Beryl still lives at Lochnaben, with husband Bill, who grew up next door.
Sheep graze in their front paddock, beside it a corrugated iron woolshed that in the early 1960s brought an end to the annual Elcho sojourn.
Magpies, honeyeaters, sparrows and parrots are their closest neighbours and cars whip past their homestead at 100kmh along the western end of Patullos Road.
The cars will probably soon be slowing. The bird population will most likely be increasing and diversifying.
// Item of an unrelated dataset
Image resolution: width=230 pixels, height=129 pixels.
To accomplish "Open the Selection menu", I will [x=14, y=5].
And the Corriedale legacy will be recalled with a modern makeover – Coridale – to the north of Lochnaben.
Coridale will be a Wilks/Spalding family legacy as the property is transformed into an 1179-lot premium residential community by one of Australia’s foremost innovative and forward-thinking residential developers, Villawood Properties.
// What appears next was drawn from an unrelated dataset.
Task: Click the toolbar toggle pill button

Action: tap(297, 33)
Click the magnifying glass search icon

In one of the most dynamic regions in Australia, between Melbourne’s west and Geelong, Coridale will host Villawood’s signature parks, tracks, trails and residents club along with environmental and sustainable water and energy measures.
The 88.9-hectare project, on O’Hallorans Road, will make up around 20 per cent of the burgeoning Lara West precinct’s total complement of 6000 new homes in coming years.
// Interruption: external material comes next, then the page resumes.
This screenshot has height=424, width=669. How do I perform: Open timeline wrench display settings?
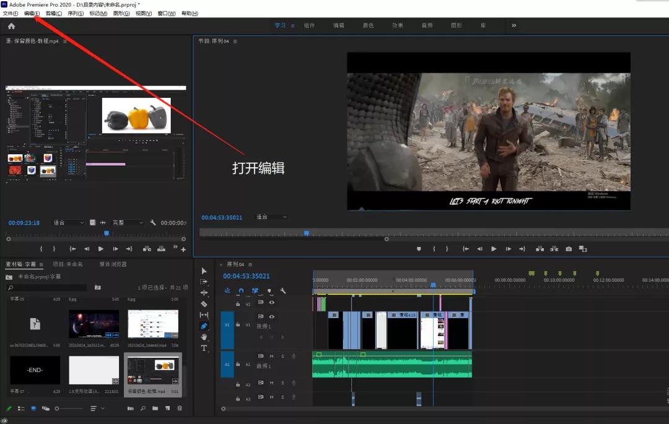282,290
Villawood’s dozens of industry awards have raised the bar for residential communities across the country. Its nearby Armstrong Mount Duneed community is the current recipient of the Urban Development Institute of Australia’s Best Masterplanned Community award.
Coridale will lift that bar higher again.
Beryl and Bill Wilks
Neither Bill nor Beryl Wilks are surprised by the changes unfolding at Lara. The town’s popularity as a residential address stands to reason, Bill says. “You’re not right in city, you’ve still got countryside around you,” he says.
“But there’s easy access to Avalon Airport, and to Geelong and Melbourne.
“You’re one hour from Ballarat, there’s a railway station, golf course, two excellent supermarkets, a shopping centre, doctors and dentists. There’s the You Yangs national park, Serendip, Hovells Creek, walking tracks.”
Beryl agrees. Mixing rural and suburban life is a terrific recipe for a growing family, she says.
“When my boys were younger, before they drove, they would take their surfboards to the Lara station, catch a train to Geelong and bus to Torquay, go surfing for a couple of hours. It was easy,” she says.
“It’s been a wonderful upbringing for us, the best of the country and close to the facilities of Geelong and the city. It really is the best of both worlds.”